Monday is also a holiday for some countries. Easter Monday. I’ve always wondered why we don’t celebrate that as a holiday here in the U.S.
I see where the chief architect of the Twist & Shout, I mean Operation Twist, is going to resign his position as the head of the N.Y. Fed. Brian Sack has resigned. I tell you this because about a month ago, a dear reader sent me a very long list of the central bank heads, the heads of major banks around the world and finance ministers that have resigned or been fired in the past year. The number is quite large and I just can’t help but think that this could be akin to getting out of Dodge. Or getting out while the getting is good. Or any other phrase that fits here.
OK, pushing the envelope there, I do believe, but what the heck, you only live once!
I really got a late start today, so with the currencies in a tight range and nothing new to talk about there, and with the Jobs Jamboree dominating things this morning, I will end the Pfennig quickly today. So let’s all head to the Big Finish!
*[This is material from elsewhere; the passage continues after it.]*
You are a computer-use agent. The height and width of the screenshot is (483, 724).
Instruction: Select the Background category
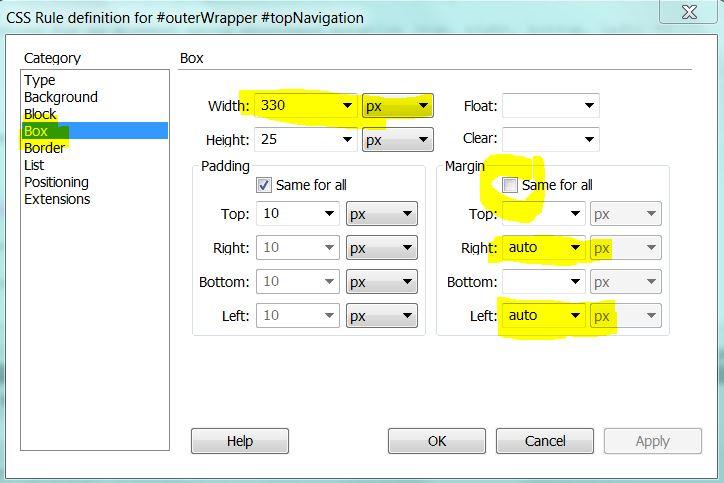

First, longtime readers of the Pfennig know just how much I admire the great Richard Russell, the “grandfather of market letters” and author of Dow Theory. So Richard Russell was speaking yesterday and had this to say: “My guess is that this is the big money that has been holding off as long as it decently can, and then dumping their goods just before the close. I don’t think that big money likes this market, and I think they have been slowly exiting this market, as quietly as they can.”
He went on to say that “The big money tends to look out six months to a year or so, and there is something out there that they see, and don’t like. Is it a rise in interest rates, is it the power of the Chinese yuan (CNY), is it a further collapse in real estate values? Honestly, I don’t know what it is, but I’m convinced that there is an ominous something out there waiting to materialize. The big money, the institutional money, doesn’t want to be in this market when it materializes.”
Big money is shorthand for “savvy investors.” And doesn’t this play nicely with my call that we are in the eye of the storm right now, and when we head to the other side of the storm, things are going to get scary? You bet it does! Thanks to Richard Russell for his thoughts this morning.
To recap: It’s a Jobs Jamboree this morning, and it’s Good Friday, which means the markets will be thinned out and could cause some wild swings. The currencies and metals traded in a tight range yesterday, with the euro able to keep its head above the 1.30 level. And the SNB is hoping for a quiet Easter Weekend.